FINRA Intervention Helps HSBC Investor Clients Restitute Losses

The country’s largest independent regulator of securities firms doing business in the United States recently came to the rescue of  "unsophisticated investors" who incurred thousands of dollars in losses deriving from unsuitable transactions.

USA HSBC Securities Inc. paid $320,000 to its retail customers to compensate losses on grounds of unsuitable sales and supervisory failure allegations brought on by the Financial Industry Regulatory Authority.

HSBC neither admitted nor denied the charges—yet it consented to FINRA settlement findings and restitutions $55,000 short of the initial amount. FINRA had originally fined HSBC $375,000 “for recommending unsuitable sales” of inverse floating-rate CDOs, or collateralized mortgage obligations, to its retail customers.

CMOs are fixed-income securities that pool mortgages and issue tranches featuring various risk levels. And one of the riskiest CMO tranches is the inverse floater whose adjustable interest rate moves in the opposite direction from movements of an interest rate index, such as LIBOR. And that is why FINRA said since 1993 it has been advising these CMOs would be suitable only for “sophisticated investors with a high-risk profile.”

Allegations included failure “to adequately supervise” brokers on the suitability of these sales and failure to “fully explain the risks” of such transactions.

The complexity of these tranches requires sufficient broker training on all products they sell, says FINRA executive vice president and acting chief of enforcement James S. Shorris, along with reasonable supervision “to ensure that every security recommended is suitable for the particular customer."

FINRA said six HSBC brokers made 43 unsuitable sales of inverse floaters to “unsophisticated investors and not suited for high-risk investments.”

Shorris says losses incurred by HSBC’s customers could have been avoided had the firm “sufficiently trained its brokers on the suitability and risks of inverse floating rate CMOs and reasonably supervised their brokers to ensure that they were making suitable recommendations."

For example, even though HSBC’s procedures require a supervisor’s pre-approval on sales exceeding $100,000, 25 of the 43 CMO sales were within that range and in five of these instances, customers lost money in their inverse floating rate CMO investments. HSBC has paid these customers.
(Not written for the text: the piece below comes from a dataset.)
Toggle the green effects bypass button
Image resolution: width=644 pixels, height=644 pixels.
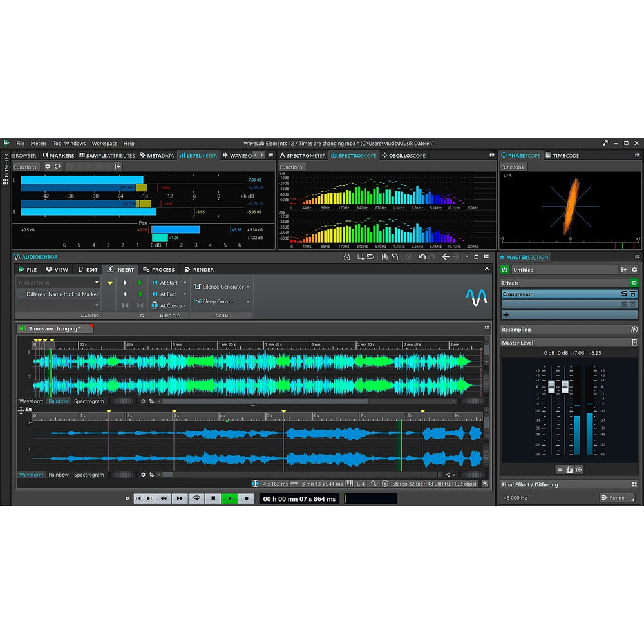[x=634, y=283]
FINRA found that HSBC did not provide its brokers with sufficient guidance and training regarding the risks and suitability of CMOs. In particular, the firm did not inform its registered representatives that inverse floaters were only suitable for sophisticated investors with a high-risk profile. In addition, the firm did not provide its registered representatives with information regarding the risks associated with the specific inverse floaters that were available to be sold.
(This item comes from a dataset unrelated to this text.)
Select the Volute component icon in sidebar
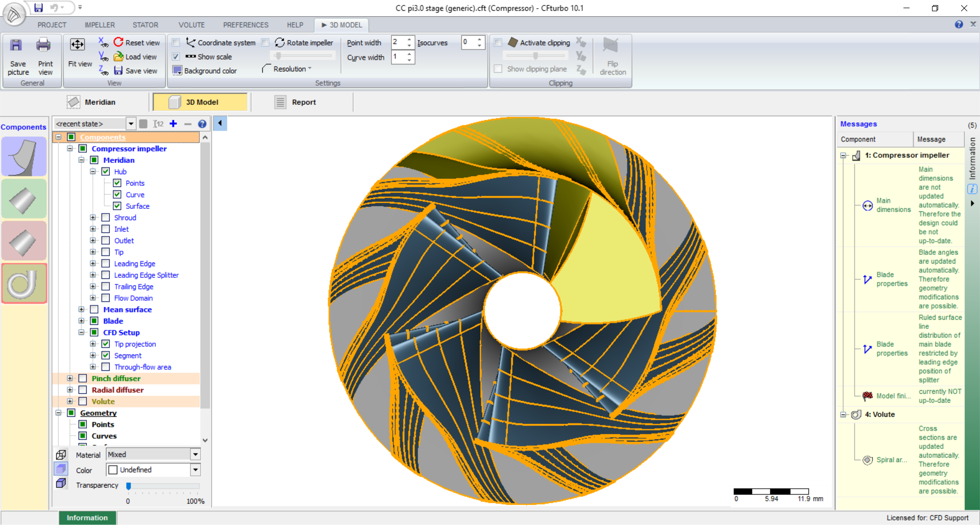 point(24,283)
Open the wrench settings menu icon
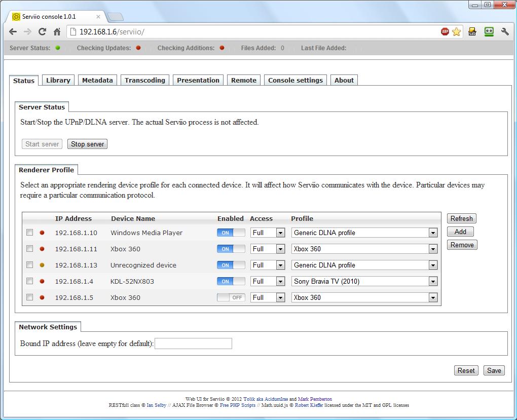 (505, 31)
FINRA also found that HSBC failed to comply with a FINRA rule, adopted in November 2003, which requires firms to offer certain educational materials before the sale of a CMO to any person, other than an institutional investor. The educational materials must include, among other things, the characteristics and risks of CMOs, in general, and the specific characteristics and risks associated with the different tranches of a CMO.

During the relevant time period, HSBC did not advise its registered persons that they were required to offer written educational material to their customers before they sold them CMOs.

FINRA alleges that although HSBC provided its brokers with a CMO brochure, the brokers did not offer the brochure to every CMO investor, nor did they know that they were required to give the materials to all potential CMO investors before selling them a CMO. Moreover, the brochures did not comply with FINRA’s content standards, failed to discuss inverse floaters and did not include a section on risks associated with purchasing CMOs.